Mittelstand

Einblicke in das Eisenbahn-Paradies


Eine „Heuschrecke“ holt den Modellbahnhersteller Märklin vom Abstellgleis

Göppingen. Kennen Sie noch einen Modelleisenbahn-Fan, der zig kleine Züge durch seine Wohnung steuert, vorbei an Bergen und Seen, in Bahnhöfe und auf Rangiergleise?

Wenn ja, dann ist er wohl schon etwas älter. In vielen Kinderzimmern sucht man Gleise und Züge vergebens. Hersteller Märklin ist deshalb zusehends aufs Abstellgleis geraten: Die Umsätze gingen einige Jahre drastisch zurück. 2006 drohte das Aus.

Jetzt setzt die britische  Beteiligungsgesellschaft „Kingsbridge Capital“ die Traditionsfirma wieder  unter Dampf. Mit Investitionen in zweistelliger Millionenhöhe (2007: 12 Millionen Euro) und neuen Ideen. Statt sich nur auf ältere Sammler zu konzentrieren, hat Märklin wieder die Kinder im Visier.

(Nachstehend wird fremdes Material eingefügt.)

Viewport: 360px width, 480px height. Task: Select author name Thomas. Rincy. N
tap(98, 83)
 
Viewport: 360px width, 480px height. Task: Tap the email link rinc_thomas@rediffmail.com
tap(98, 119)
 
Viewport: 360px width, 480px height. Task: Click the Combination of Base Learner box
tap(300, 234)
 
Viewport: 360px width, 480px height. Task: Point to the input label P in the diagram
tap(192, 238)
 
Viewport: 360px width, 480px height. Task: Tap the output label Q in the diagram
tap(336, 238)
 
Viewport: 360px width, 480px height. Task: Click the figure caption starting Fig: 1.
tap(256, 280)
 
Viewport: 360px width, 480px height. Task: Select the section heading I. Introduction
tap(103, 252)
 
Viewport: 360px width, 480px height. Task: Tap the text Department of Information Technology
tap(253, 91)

Tierischer Spaß für die Kleinen

Eine Markt-Analyse hatte nämlich gezeigt: Die Marke Märklin war bisher fast nur bei den über 30-Jährigen bekannt. Bei ihnen steht der Name zwar für Made in Germany, Qualität und Innovationen – aber eben nicht für Kinderspielzeug. Dabei hätten die Eltern gerne Spielzeug aus Göppingen. „Unsere Antwort sind die ‚Märklin Toys‘. Das ist moderne Technik mit Spielwert und Adrenalin“, sagt Marketing-Direktor Lars Schilling.

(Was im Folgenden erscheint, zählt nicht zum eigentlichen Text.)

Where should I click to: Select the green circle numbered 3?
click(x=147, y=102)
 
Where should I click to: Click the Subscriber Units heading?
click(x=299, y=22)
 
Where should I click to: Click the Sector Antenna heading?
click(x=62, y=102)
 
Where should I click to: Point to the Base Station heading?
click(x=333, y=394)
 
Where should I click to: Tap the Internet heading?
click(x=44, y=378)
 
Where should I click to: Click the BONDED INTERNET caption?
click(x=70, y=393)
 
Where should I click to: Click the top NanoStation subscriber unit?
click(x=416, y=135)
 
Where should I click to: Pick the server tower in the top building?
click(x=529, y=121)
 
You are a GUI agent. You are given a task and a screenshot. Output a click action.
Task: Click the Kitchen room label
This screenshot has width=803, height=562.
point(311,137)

Jetzt fährt Märklin wieder durch die Kinderzimmer. Und bringt für die Kleinen zum Beispiel einen ganzen Zirkus mit. Die Spielpackung „Circus Mondolino“ einschließlich Ergänzungen ist derzeit der Renner für Kinder ab fünf Jahre. Loks, Anhänger und Gleise entsprechen der gängigen Spur H0. Beim Zirkuszelt und den Figuren aus robustem Kunststoff hat das Göppinger Unternehmen dagegen kindgerecht auf Maßstabstreue verzichtet. „Die erste Charge ist schon ausverkauft“, freut sich Schilling über den Erfolg.

Ein Traum wird wahr

Märklin vergisst aber auch seine klassischen Kunden nicht. Die bekommen dank „Mobile Vision“ ganz neue Einblicke in ihr Modell-Paradies. Eine Kamera im Führerstand der Lok überträgt per Funk Bilder auf eine Videobrille. Ein Traum wird wahr: Ich bin Lokführer! Mobile Vision kann künftig auch die eigene Anlage im Internet präsentieren oder die Bahnen anderer Fans in Echtzeit befahren.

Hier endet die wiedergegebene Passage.